Adamsberg apretó los dientes.

– ¿Cómo podrías saber, Veyrenc, lo que no sé ni yo?

– Es algo que ocurre a menudo en la vida.

– Sólo una vez actué sin recordarlo, y eso fue en Québec y había bebido como un odre [6]. Hace treinta años no bebía ni gota. ¿Qué sugieres? ¿Que, preso de amnesia, dotado de ubicuidad, hice el amor con una chica a quien nunca conocí? En mi vida me he acostado, ni hablado siquiera, con una sola Gisèle.

– Te creo.

– Lo prefiero.

– Odiaba ese nombre y daba otro a los chavales. No te acostaste con una Gisèle, te acostaste con una Marie-Ange. Junto al puente chico del Jaussène.

Adamsberg se sintió caer por una pendiente demasiado empinada. La piel le ardía, la cabeza le martilleaba. Veyrenc salió de la habitación, Adamsberg se hundió los dedos en el pelo. Por supuesto que se había acostado con Marie-Ange, con su melena corta, sus dientes un poco hacia delante, el puente chico del Jaussène, la lluvia ligera y la hierba húmeda que casi lo fastidian todo. Por supuesto que la carta recibida más tarde, alambicada e incomprensible, la firmaba ella. Por supuesto que Zerk se le parecía. Entonces el infierno era eso. Cargar de golpe con un hijo de veintinueve años a la espalda, y esa espalda rompiéndose bajo el peso de un yunque. Ser padre de un tipo que había cortado a láminas a Vaudel, que lo había encerrado en un panteón. «¿Sabes dónde estás, capullo?» No, ya no sabía en absoluto dónde estaba, capullo, salvo en esa piel que le sudaba y le ardía, con la cabeza que le caía sobre las rodillas como una piedra, las lágrimas que le picaban los ojos.

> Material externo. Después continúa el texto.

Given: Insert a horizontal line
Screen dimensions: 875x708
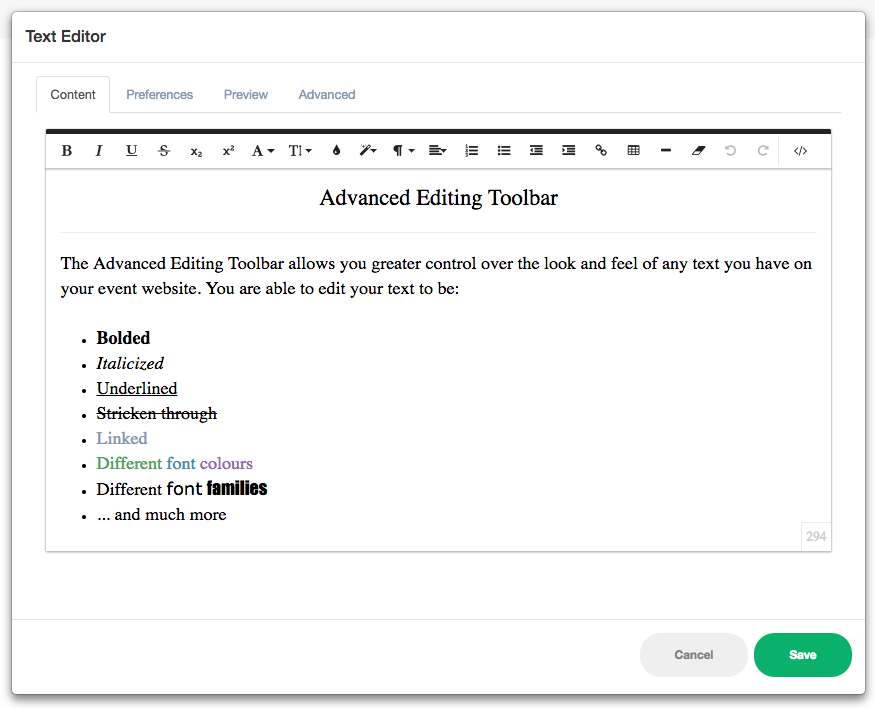Looking at the screenshot, I should click(665, 150).
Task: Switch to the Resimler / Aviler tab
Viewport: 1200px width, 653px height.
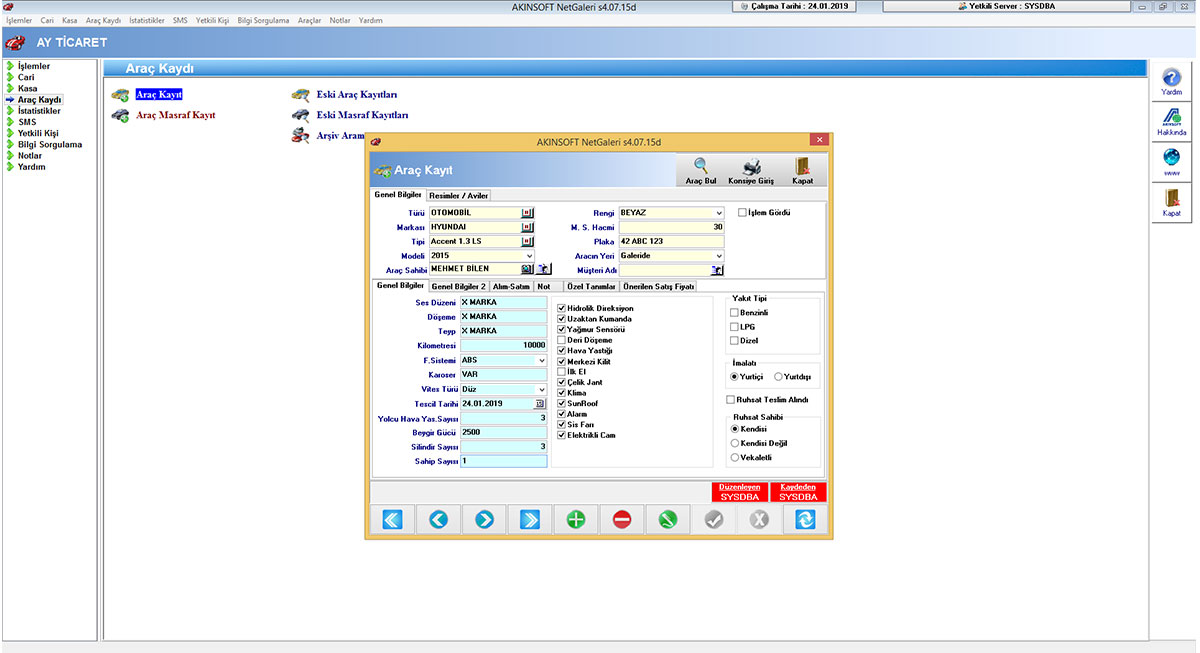Action: pyautogui.click(x=458, y=196)
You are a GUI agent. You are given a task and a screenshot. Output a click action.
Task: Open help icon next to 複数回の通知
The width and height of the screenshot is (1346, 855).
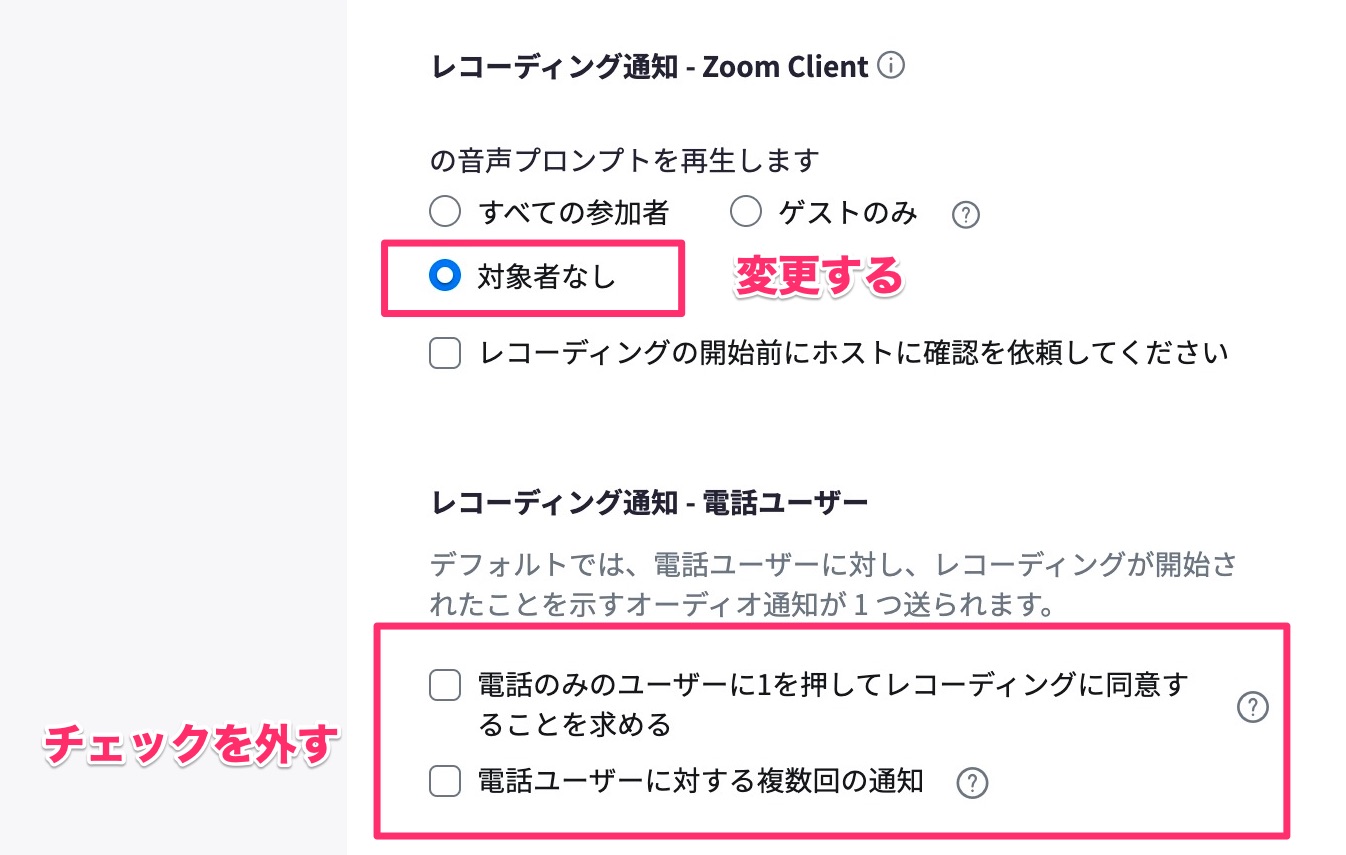pos(972,782)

Veyrenc había vuelto sin decir nada con una bandeja cargada de una botella, queso y pan. La dejó en el suelo, volvió a su sitio sin mirar a Adamsberg, llenó los vasos, untó el queso en el pan, era kajmak, reconoció Adamsberg. Él lo miraba hacer, con la cabeza hundida entre los hombros. Hacer rebanadas de pan con kajmak, ¿por qué no, llegados a ese punto?

– Lo siento -dijo Veyrenc ofreciéndole un vaso.

Empujó varias veces la mano de Adamsberg con el vaso, como se fuerza a un niño a desapretar los dedos, a salir de su ira o de su desesperación. Adamsberg movió un brazo, cogió el vaso.

– Pero es un chico guapo -dijo Veyrenc bastante vanamente, como para poner en valor una gota de esperanza en un océano de calamidad.

Adamsberg vació el vaso de un trago, un lingotazo matinal que lo hizo toser, lo cual lo reconfortó. Mientras uno siente el cuerpo, aún puede hacer algo. Cosa que no ocurría la noche anterior.

– ¿Cómo sabes que me acosté con Marie-Ange?

– Porque es mi hermana.

Hostia puta. Mudo, Adamsberg tendió el vaso hacia Veyrenc, que se lo llenó.

– Come pan.

– No puedo comer.

– Come igualmente, oblígate. Tampoco yo he comido casi desde que vi su foto en el periódico. Puede que seas el padre de Zerk, pero yo soy su tío. No es mucho mejor.

– ¿Por qué tu hermana se llama Louvois y no Veyrenc?

– Es mi hermanastra, hija del primer matrimonio de mi madre. ¿Recuerdas a Louvois? ¿El carbonero que se largó con una americana?

– No. ¿Por qué no me lo dijiste cuando estabas en la Brigada?

– Mi hermana y el niño no querían oír hablar de ti. No te queríamos.

– ¿Y por qué no has comido nada desde que viste el periódico? Dices que Zerk no mató al viejo. ¿No estás seguro en realidad?

– No, en absoluto.

Veyrenc puso una rebanada en la mano de Adamsberg, y ambos, concienzuda y tristemente, comieron lentamente su pan mientras el fuego iba cayendo.